Required work:
Your task is to find every line of the data that holds the string "back" and copy it.

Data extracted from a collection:
<<<<

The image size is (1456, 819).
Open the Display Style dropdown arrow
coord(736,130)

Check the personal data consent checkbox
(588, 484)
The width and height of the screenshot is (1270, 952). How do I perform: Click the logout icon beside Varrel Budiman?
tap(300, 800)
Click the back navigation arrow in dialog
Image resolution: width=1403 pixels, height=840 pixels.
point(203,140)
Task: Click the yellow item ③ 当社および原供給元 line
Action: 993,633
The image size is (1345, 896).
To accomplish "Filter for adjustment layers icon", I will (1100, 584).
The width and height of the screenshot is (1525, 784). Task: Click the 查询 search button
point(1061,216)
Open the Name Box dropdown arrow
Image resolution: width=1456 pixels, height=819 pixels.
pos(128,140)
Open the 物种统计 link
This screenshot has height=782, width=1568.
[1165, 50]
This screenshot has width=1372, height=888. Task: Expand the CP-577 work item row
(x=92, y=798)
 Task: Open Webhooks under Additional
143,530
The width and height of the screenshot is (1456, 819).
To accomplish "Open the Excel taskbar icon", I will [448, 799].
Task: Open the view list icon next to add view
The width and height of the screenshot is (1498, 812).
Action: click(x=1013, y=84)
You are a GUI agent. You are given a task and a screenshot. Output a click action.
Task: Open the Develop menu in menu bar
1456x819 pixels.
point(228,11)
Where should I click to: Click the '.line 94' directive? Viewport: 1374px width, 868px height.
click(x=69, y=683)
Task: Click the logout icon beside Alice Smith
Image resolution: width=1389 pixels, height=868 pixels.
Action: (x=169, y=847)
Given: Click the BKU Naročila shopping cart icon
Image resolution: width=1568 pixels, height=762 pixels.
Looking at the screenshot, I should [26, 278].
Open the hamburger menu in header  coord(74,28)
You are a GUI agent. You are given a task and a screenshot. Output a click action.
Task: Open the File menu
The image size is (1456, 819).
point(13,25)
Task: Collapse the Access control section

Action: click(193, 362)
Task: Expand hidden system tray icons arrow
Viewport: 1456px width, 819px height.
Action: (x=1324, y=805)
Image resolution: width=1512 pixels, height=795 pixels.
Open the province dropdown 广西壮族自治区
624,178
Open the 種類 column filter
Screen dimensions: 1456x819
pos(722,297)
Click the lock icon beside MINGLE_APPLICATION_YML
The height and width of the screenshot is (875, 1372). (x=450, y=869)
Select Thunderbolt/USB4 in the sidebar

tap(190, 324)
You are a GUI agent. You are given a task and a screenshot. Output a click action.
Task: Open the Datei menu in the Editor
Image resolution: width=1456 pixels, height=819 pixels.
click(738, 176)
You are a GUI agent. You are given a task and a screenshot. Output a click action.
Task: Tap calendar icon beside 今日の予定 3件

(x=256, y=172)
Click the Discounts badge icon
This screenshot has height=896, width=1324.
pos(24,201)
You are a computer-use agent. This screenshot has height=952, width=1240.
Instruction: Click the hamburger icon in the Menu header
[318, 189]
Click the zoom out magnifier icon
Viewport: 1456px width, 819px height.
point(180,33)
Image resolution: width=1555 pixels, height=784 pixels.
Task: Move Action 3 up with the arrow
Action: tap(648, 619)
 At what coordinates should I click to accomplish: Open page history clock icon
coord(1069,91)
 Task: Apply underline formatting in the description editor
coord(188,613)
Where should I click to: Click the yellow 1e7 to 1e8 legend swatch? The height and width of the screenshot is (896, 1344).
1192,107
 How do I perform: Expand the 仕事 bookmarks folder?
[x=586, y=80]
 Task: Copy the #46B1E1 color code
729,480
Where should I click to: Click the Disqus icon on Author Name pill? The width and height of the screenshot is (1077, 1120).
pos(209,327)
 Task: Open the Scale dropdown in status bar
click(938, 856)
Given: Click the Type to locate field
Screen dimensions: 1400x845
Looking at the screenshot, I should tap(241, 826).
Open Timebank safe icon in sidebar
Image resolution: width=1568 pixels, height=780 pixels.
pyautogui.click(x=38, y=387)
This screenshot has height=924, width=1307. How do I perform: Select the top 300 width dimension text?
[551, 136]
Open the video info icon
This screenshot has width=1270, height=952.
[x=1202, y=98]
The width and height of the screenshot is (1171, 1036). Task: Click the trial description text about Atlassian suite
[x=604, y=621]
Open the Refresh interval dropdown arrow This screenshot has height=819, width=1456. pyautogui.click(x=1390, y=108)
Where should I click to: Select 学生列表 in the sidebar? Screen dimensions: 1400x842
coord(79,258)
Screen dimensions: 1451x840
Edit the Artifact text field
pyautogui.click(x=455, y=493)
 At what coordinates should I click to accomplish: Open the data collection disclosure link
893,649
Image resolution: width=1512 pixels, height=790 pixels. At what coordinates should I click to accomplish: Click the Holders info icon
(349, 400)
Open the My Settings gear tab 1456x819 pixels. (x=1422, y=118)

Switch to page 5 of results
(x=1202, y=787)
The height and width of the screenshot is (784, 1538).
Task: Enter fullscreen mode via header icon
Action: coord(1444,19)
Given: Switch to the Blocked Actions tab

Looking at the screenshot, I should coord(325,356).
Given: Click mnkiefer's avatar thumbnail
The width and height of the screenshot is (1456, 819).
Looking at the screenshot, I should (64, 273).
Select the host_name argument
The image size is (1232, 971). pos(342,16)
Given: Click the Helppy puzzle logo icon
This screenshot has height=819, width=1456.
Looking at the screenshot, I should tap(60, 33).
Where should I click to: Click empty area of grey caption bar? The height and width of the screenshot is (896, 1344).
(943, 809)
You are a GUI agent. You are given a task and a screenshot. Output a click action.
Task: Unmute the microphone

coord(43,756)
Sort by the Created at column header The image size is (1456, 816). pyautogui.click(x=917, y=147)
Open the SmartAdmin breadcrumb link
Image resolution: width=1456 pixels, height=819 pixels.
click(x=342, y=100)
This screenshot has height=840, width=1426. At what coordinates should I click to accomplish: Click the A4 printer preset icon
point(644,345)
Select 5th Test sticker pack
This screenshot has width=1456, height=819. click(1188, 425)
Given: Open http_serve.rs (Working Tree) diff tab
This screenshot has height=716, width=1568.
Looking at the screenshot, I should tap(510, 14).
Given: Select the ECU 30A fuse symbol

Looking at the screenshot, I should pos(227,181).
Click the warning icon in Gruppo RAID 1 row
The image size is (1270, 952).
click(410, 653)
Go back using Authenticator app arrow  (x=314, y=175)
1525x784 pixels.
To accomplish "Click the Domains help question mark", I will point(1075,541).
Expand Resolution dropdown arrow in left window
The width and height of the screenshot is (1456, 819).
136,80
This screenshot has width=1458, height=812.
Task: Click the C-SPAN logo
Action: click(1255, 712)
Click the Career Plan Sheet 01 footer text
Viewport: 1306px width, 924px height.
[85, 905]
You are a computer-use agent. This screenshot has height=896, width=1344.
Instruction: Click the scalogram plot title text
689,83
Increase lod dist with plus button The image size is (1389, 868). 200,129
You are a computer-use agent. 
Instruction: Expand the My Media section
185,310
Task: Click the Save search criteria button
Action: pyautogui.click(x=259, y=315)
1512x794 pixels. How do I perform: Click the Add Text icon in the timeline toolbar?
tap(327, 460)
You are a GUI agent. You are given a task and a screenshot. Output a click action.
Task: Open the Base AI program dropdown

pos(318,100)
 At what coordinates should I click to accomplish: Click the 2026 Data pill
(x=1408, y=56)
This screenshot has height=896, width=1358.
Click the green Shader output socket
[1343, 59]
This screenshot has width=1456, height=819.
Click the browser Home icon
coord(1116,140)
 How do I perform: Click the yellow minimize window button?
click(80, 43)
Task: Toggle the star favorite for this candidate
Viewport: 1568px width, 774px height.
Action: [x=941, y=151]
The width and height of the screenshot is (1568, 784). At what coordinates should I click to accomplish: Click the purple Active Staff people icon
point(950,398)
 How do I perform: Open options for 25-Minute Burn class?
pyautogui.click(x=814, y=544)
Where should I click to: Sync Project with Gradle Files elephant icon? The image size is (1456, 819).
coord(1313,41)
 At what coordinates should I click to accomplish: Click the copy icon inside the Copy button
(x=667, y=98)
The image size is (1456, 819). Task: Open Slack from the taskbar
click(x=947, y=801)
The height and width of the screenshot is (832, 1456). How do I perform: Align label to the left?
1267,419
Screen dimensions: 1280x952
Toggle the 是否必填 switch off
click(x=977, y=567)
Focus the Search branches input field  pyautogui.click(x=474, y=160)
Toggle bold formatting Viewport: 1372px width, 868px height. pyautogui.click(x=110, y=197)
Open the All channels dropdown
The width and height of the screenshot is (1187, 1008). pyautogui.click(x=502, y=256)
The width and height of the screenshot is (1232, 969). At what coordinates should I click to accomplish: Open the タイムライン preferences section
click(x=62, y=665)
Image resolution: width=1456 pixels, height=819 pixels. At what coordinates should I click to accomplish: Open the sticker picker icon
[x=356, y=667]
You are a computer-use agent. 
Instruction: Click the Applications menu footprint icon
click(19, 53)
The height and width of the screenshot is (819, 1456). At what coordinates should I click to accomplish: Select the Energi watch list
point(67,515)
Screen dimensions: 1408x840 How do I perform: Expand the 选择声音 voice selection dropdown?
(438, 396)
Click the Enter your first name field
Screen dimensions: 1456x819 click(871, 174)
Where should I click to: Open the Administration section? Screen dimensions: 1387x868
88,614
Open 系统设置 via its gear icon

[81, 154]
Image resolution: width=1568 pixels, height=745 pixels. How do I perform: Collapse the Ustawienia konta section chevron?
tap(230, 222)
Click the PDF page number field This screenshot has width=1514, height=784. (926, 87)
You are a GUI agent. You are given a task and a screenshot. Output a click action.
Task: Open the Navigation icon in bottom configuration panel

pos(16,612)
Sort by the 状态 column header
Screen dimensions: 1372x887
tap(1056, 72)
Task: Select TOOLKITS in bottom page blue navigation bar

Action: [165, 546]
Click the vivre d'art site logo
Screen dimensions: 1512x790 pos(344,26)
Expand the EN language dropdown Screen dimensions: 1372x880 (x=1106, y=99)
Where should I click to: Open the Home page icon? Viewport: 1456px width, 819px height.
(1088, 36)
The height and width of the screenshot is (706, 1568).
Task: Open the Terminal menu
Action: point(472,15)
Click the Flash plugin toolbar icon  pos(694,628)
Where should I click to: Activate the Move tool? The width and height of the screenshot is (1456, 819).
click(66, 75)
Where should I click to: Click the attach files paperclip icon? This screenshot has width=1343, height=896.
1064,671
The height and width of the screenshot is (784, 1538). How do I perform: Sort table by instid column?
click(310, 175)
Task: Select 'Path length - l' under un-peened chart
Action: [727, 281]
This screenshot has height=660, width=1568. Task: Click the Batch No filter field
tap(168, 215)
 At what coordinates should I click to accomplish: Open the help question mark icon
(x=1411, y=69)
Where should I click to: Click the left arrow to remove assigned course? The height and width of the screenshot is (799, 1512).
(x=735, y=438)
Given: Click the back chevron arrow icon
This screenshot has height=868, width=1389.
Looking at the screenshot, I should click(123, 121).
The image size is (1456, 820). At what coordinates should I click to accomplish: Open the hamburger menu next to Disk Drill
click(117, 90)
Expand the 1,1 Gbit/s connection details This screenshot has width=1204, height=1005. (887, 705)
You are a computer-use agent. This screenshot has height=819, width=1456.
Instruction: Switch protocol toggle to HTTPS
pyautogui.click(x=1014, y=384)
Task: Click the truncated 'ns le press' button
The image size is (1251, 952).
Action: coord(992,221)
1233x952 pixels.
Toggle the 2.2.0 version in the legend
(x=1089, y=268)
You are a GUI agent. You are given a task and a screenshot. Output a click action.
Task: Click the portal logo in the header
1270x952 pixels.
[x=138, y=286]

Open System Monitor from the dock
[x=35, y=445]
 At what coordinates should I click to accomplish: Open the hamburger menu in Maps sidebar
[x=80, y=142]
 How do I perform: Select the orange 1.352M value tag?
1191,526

>>>>

Solution for this task:
Click the back navigation arrow in dialog
Go back using Authenticator app arrow  (x=314, y=175)
Given: Click the back chevron arrow icon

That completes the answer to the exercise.